Quote the stretch of the cougar story from "Lister recalls seeing" through "the police station." word for word.

SELECTED PASSAGE:
—————

He passed on the warning to his sister, but it didn’t really sink in as, already dressed (she had arisen early to accompany a friend to a meeting of the Victoria AM club), the office administrator did her hair and makeup in the mirror. Even when she heard the baying of the dogs outside, it didn’t really register.

That’s when the cougar crashed through her ground-level window.

In his room, Gordon heard the glass shatter. “I knew exactly what it was,” he says.

Outside, the cougar had been flushed by a pair of tracking dogs belonging to Brad Lister, a Shawnigan Lake logger who had been called in by conservation officers. With the block cordoned off by Victoria police, it hadn’t been hard to find the cat, which took off around a house. A cougar might climb a tree at this point, but this one dived for the darkness of the double-paned window, perhaps thinking it to be a hole through which to escape.

“It broke through with its head,” Denise recalled Tuesday, on the phone from upstate New York. “It had cuts on its face.”

The animal was a blur as it shot between Denise and the mirror. With the dogs on its tail, it bolted into the rest of the suite.

Denise wondered where to go. The bathroom? No, that was in the direction of the cougar. Under the bed? The animal could come under there, too. “So I went in my closet.” She pulled the bi-fold doors behind her, and hung on.

Coming around the corner of the home, Lister caught sight of the cougar through a picture window.

“I thought: ‘Oh my God, it’s in the house,’ ” he recalled Tuesday.

The father of what were then young children, Lister could only imagine who the frantic cougar might find inside. So he smashed in the living-room window with the butt of his .30-30 rifle and piled into the suite. Was he scared? “Yeah, but what else are you going to do?” he said from Powell River, where he now lives.

Inside, the cougar had run back into Denise’s room, where the dogs had it cornered. “I could hear them fighting in the bedroom,” Lister said. “I ran in there, put the gun right on its chest and pulled the trigger.”

The cougar fell, dead.

After that, the suite filled up — dogs, cops, the conservation service, all milling about.

Lister recalled hearing a voice behind him: “Is it tranquillized?”

He turned and saw Denise, who had emerged from her closet.

“I said: ‘Yeah, it’s tranquillized all right.’ ”

The way she remembers it, the gunshot was followed by silence, followed by men’s voices. Peering through the slats of the closet doors, she asked: “Can I come out?”

The cougar lay dead in a corner beside the bed. Gordon figures the whole episode was over inside a minute, but the place was a mess. Bedding was shredded, furniture overturned, plates broken. Deep claw marks raked the walls and window sills. Blood stained the light-coloured bedroom carpet.

Lister recalls seeing cougar tracks six feet up the living room wall. He wishes he had taken photos of that. The cougar was hauled away to the basement of the police station.

The media arrived. “Here’s me in my pyjamas, with bed hair, and I’ve got [Vancouver Province reporter Barb] McLintock knocking on my window,” Gordon remembers.

Denise? She still went to that Victoria AM meeting.

Later, she was flown to Seattle for a television appearance. A freelancer who identified himself as a nature writer interviewed her, then sold the story to — yeesh — the National Enquirer. The siblings had T-shirts made up featuring a newspaper cartoon based on the episode. “Mom said there’d be days like this,” it read. Frankly, Denise says, she kind of liked the after glow of the experience.

Except she felt bad about the cougar. And she knew how fortunate she was.

“It’s an extremely dangerous situation to have a cornered cougar on the ground,” conservation officer Ken Broadland was quoted as saying at the time. “Denise was lucky the cougar went past her. If anyone had come face to face with it, they probably would have been mauled.”

Today, it’s a wild memory to pull out, albeit one that’s sometimes greeted with skepticism in New York, where Denise works at Bard College in the Hudson Valley. “I usually don’t bring it up, but my husband loves to tell the story.”

No one in Victoria doubts Gordon when he tells the tale, though. “Anybody who was here at the time remembers it,” he said. We sometimes do see wild animals right in the heart of the city.

—————

RECORDED DATA:
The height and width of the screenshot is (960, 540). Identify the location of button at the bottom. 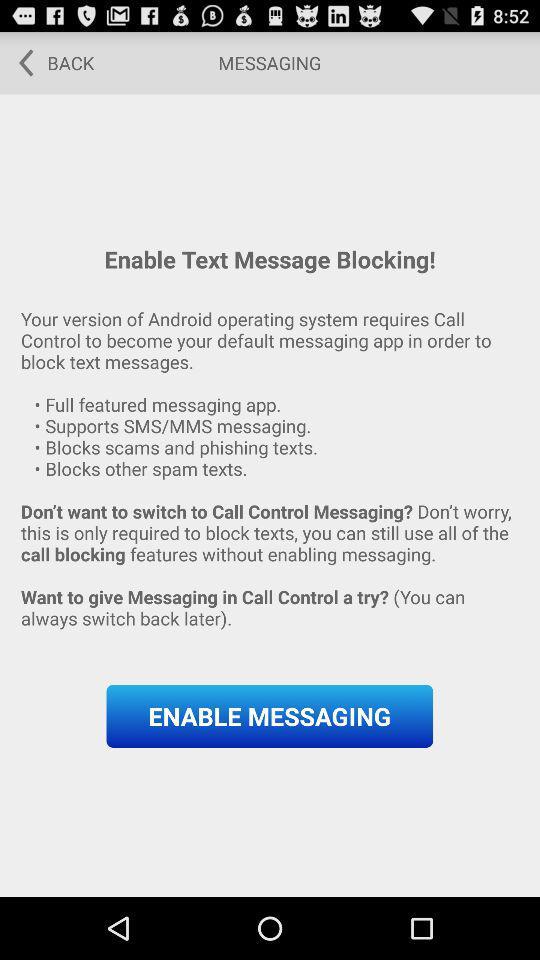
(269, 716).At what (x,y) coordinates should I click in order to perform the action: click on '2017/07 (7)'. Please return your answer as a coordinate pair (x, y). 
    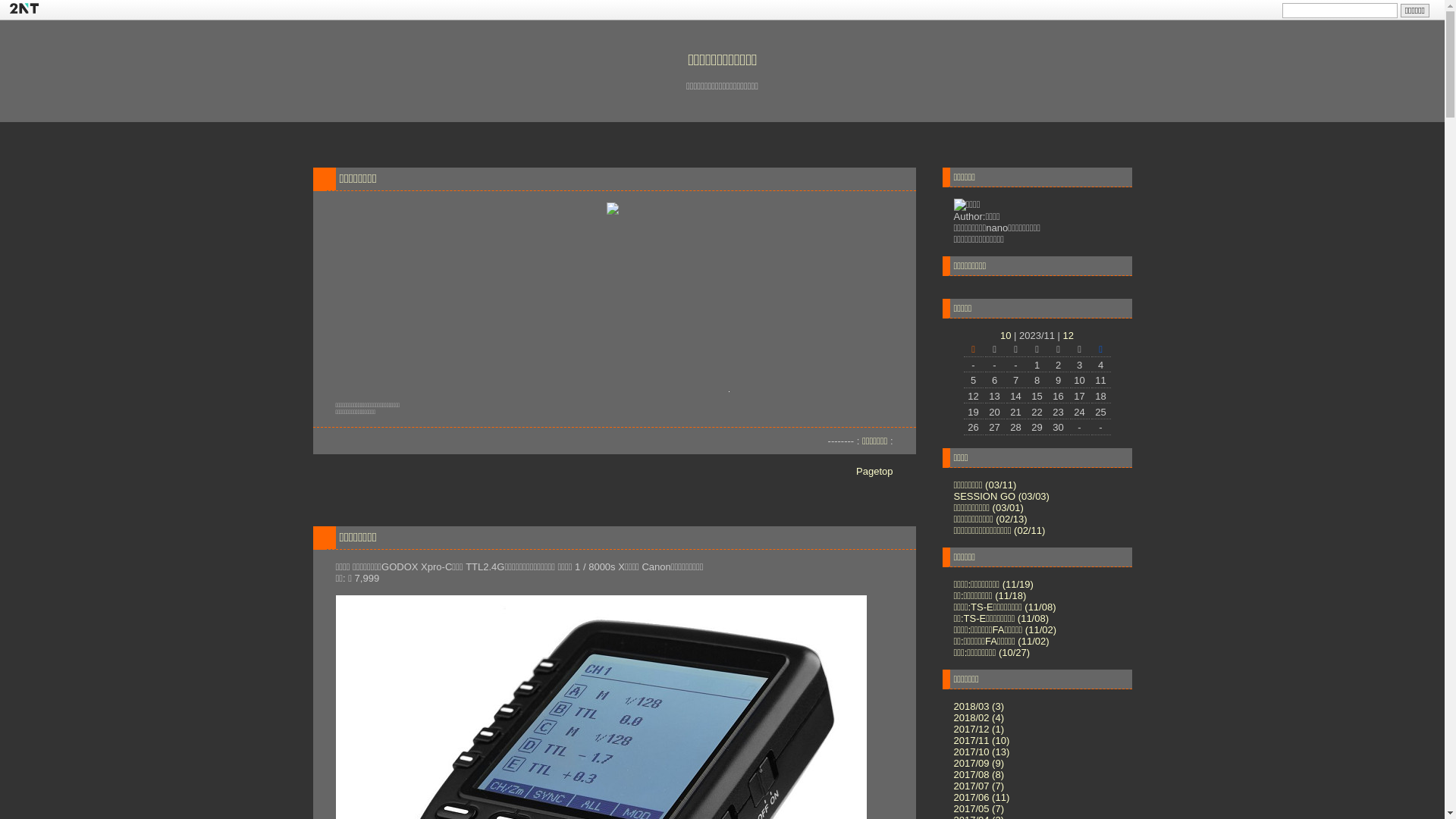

—————

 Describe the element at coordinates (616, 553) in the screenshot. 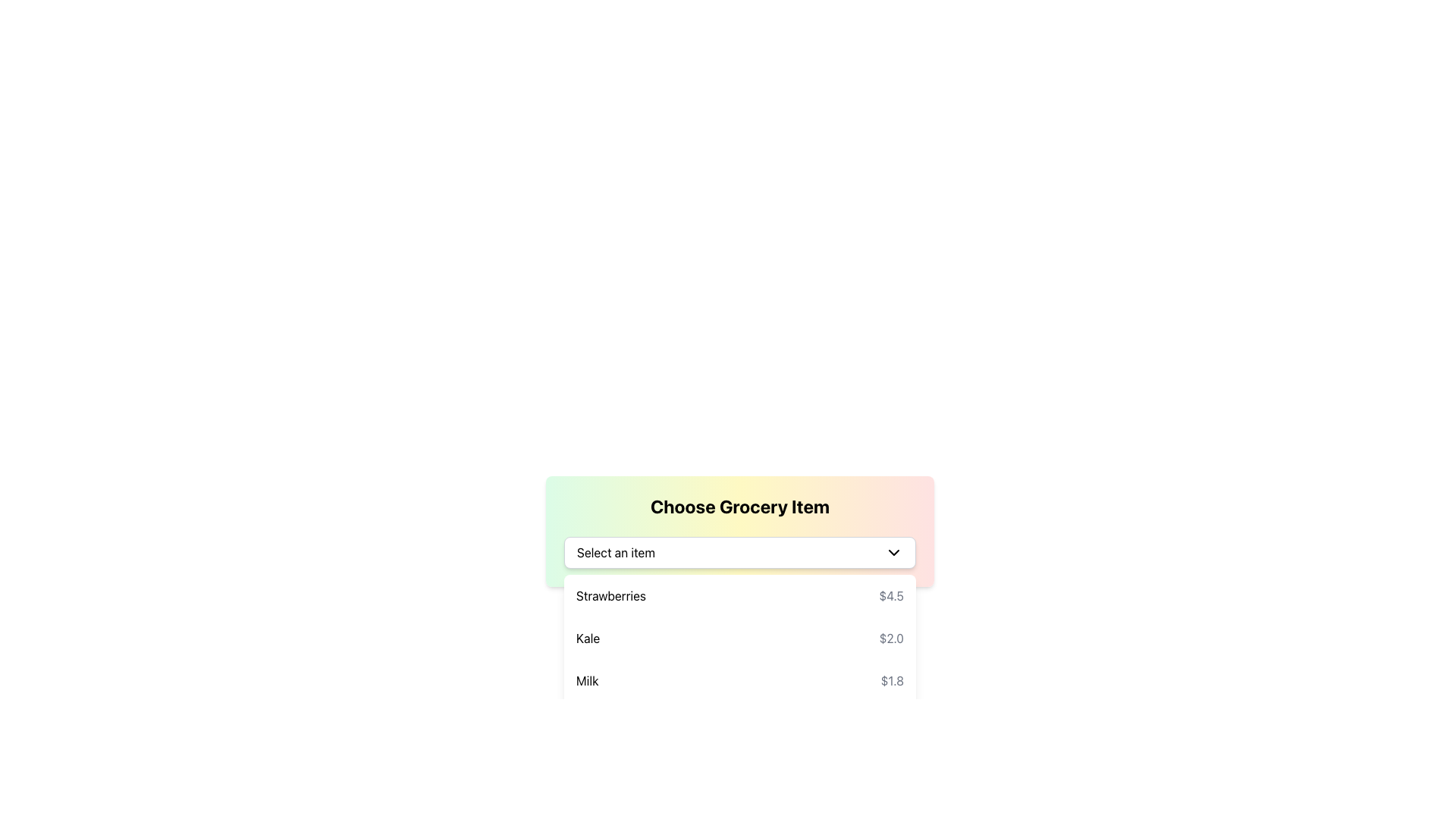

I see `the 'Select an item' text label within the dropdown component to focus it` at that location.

—————

IN RESPONSE:
Lister recalls seeing cougar tracks six feet up the living room wall. He wishes he had taken photos of that. The cougar was hauled away to the basement of the police station.